Parsing the Smithsonian
Yesterday I posted about a Ruby script I published for scraping information from collections.si.edu. Today I pushed a sister script ,
si-parse.rb, that will turn
si-scrape.rb’s raw HTML output into well-formed JSON. (and I got the project added to the Muse-Tech-Central list!)
I’d initially wanted to try and make this tool as friendly to tech-uncomfortable humanities scholars as possible, and have it spit out a CSV that could be opened and manipulated in Excel. However, to do that would not just mean flattening the Smithsonian data, but squashing it completely. Even a carefully-limited query on collections.si.edu could return you a list containing paintings side by side with airplane models, oral history transcripts, articles of clothing, photographs, and library catalog records. A two-dimensional table would have hundreds of thousands of unused cells, as rows describing paintings would have to leave room for video duration tags, call numbers, or industrial manufacturer descriptions required by other objects.
Rather than try to anticipate multiple cases of desired functionality, and thus potentially limit the tool’s actual functionality, I elected to dump everything into the flexible JSON format, which can reliably describe objects with heterogeneous metadata, and comes standard with the ability to handle data fields with multiple values (such as a “topic” field with multiple assigned keywords). I’m already trying out all kinds of ways to search and interpret this data, and it works like a charm.
But what average scholar in the humanities would know what to do with this output?
I was reminded of a minor debate that came up during a session from this June’s THATCamp Prime on scripting languages proposed by Lincoln Mullen. There was some back and forth about whether or not the most tech-savy in the DH sphere ought to work harder to make easy to use interfaces for their tools, or whether it is instead better to ask scholars interested in digital approaches to roll up their sleeves and get (at least somewhat) familiar with computing details.
At first I felt the former attitude was the more productive one. If we are to spread digital humanities practices through the academy, shouldn’t we strive to make our tools as accessible as possible? Yet a counter-argument was raised that, just as many programs require their students gain competency in applicable foreign languages, shouldn’t it be acceptable to ask a budding digital humanist to learn applicable coding languages?

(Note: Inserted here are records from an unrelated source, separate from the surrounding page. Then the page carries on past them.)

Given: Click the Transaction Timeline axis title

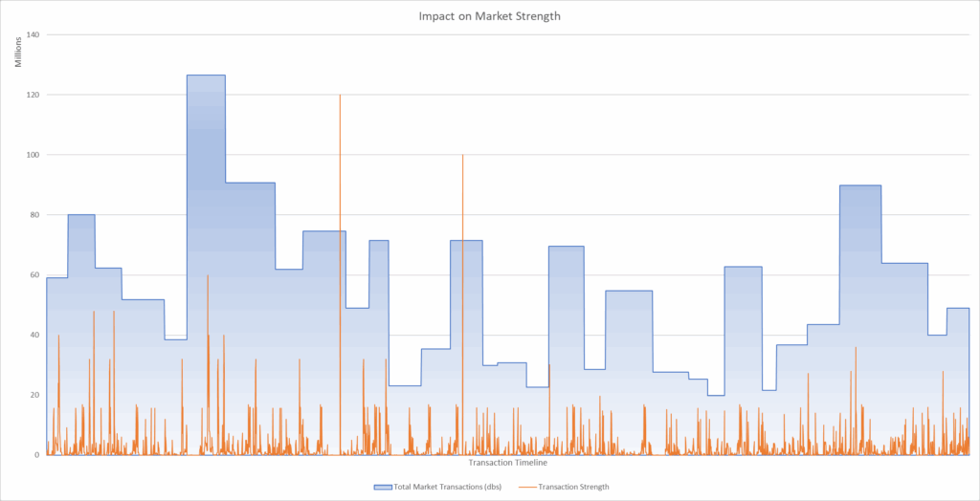Looking at the screenshot, I should [508, 463].
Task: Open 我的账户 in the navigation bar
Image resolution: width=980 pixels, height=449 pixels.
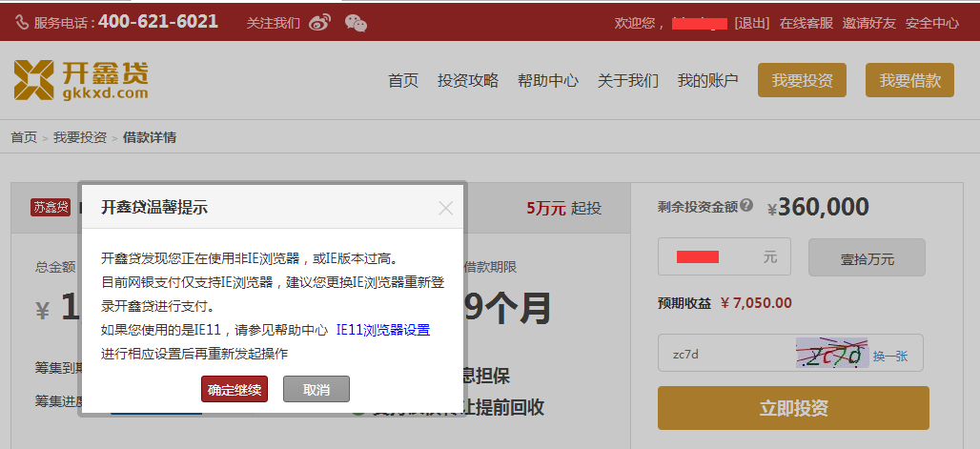Action: pyautogui.click(x=708, y=81)
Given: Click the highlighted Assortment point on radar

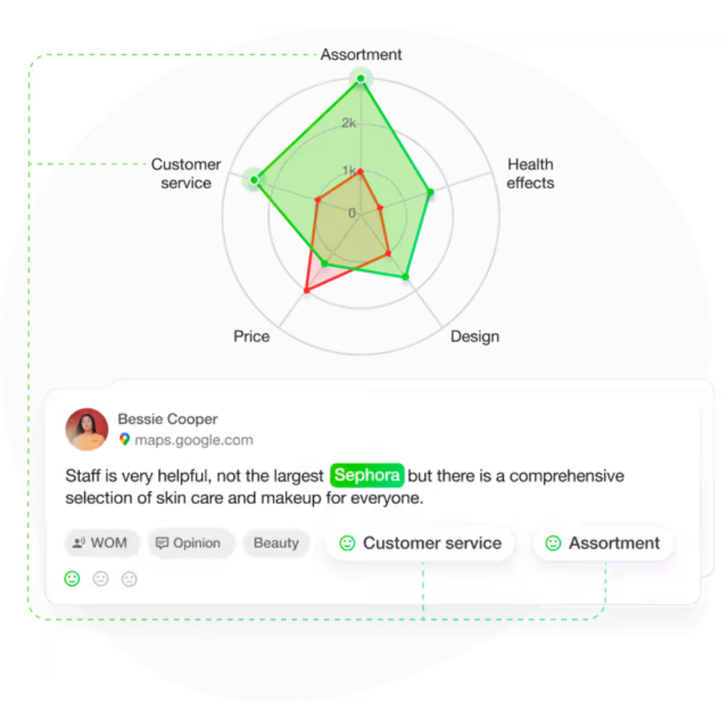Looking at the screenshot, I should click(360, 77).
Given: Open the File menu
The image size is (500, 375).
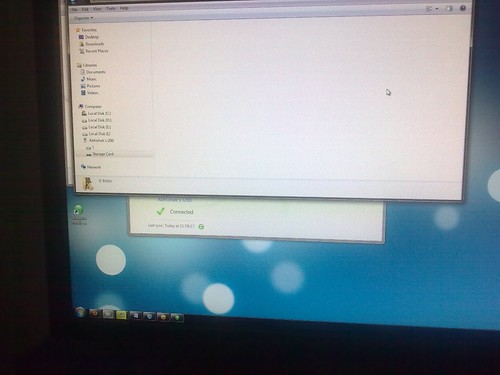Looking at the screenshot, I should click(x=74, y=9).
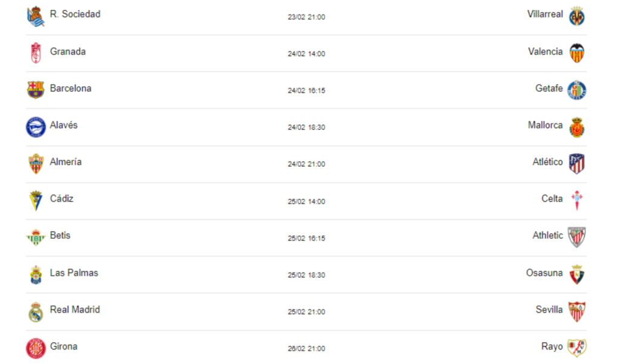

Humanities scholars are (rightly) fond of saying that they embrace complex arguments that can’t be boiled down to a bumper sticker or a bullet point. Perhaps they will increasingly come to embrace not only vital complexity in digital methodologies, but also their own capacity to learn these tools and bend them to their own needs. Some fantastic resources, like Jason Heppler’s Rubyist Historian, are already helping to bridge this knowledge gap. I anticipate (hope?) that as more and more DH projects filter into traditional venues like the MLA or CAA conferences, we will see not only a rise in acceptance of these projects as legitimate academic production, but also a rise in the literacies needed to both create and critique them.